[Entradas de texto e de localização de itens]
- - -
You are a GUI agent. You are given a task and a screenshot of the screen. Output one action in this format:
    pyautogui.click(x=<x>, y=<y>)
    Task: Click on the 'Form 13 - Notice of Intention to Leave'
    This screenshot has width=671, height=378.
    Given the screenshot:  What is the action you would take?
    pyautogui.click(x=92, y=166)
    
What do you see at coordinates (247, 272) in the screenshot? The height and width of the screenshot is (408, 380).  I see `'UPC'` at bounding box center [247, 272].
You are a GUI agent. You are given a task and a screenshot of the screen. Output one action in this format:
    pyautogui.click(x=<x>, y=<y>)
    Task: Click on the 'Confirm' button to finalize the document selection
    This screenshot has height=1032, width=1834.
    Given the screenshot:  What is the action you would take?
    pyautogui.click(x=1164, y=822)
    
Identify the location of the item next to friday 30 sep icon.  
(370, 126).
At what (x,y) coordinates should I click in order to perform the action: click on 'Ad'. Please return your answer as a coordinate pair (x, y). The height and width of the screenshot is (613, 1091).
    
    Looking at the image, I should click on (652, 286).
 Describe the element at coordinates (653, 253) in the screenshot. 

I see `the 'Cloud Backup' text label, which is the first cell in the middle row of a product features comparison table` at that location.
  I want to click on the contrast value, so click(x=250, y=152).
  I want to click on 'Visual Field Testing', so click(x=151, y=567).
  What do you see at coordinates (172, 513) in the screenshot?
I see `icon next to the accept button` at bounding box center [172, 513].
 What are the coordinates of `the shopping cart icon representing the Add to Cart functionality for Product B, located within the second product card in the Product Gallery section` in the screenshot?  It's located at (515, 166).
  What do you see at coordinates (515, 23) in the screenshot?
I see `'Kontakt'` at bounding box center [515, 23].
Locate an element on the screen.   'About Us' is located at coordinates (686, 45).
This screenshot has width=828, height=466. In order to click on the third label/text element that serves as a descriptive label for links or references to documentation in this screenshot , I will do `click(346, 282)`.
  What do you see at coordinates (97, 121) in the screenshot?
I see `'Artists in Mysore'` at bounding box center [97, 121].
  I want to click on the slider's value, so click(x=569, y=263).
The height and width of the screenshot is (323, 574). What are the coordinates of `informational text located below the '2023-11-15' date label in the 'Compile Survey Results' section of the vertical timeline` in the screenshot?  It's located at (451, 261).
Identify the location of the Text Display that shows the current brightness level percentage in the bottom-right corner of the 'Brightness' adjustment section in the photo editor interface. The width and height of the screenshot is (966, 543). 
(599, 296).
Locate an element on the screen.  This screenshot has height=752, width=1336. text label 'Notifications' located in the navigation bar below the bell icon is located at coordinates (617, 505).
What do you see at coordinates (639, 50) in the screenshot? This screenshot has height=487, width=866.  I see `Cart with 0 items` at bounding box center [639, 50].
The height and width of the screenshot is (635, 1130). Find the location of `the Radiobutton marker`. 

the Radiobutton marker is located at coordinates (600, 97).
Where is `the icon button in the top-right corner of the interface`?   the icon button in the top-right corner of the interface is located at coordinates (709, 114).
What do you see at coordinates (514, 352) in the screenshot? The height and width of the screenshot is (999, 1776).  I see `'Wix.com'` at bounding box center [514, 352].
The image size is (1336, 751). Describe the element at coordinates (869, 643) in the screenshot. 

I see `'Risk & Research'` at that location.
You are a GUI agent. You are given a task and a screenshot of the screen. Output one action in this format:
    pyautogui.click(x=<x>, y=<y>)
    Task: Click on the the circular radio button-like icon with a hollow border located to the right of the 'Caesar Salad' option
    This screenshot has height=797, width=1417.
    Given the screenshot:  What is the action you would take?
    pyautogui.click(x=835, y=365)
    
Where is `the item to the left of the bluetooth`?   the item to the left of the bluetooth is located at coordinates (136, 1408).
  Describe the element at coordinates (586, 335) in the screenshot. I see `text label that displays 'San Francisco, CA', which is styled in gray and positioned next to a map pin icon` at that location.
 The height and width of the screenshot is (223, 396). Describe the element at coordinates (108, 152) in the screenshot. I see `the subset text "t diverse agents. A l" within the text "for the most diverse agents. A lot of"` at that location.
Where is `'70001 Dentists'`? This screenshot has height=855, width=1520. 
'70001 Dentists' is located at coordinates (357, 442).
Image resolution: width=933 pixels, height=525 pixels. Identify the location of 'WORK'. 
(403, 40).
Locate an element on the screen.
- - -
▶ [O PROBLEMA] Devolva, sem nenhuma alteração, o trecho que começa na linha que contém "This screenshot has width=828, height=466." e termina na linha que contém "What do you see at coordinates (97, 121)", incluindo essas duas linhas.

▶ [RESPOSTA DO EXERCÍCIO]
This screenshot has width=828, height=466. In order to click on the third label/text element that serves as a descriptive label for links or references to documentation in this screenshot , I will do `click(346, 282)`.
  What do you see at coordinates (97, 121) in the screenshot?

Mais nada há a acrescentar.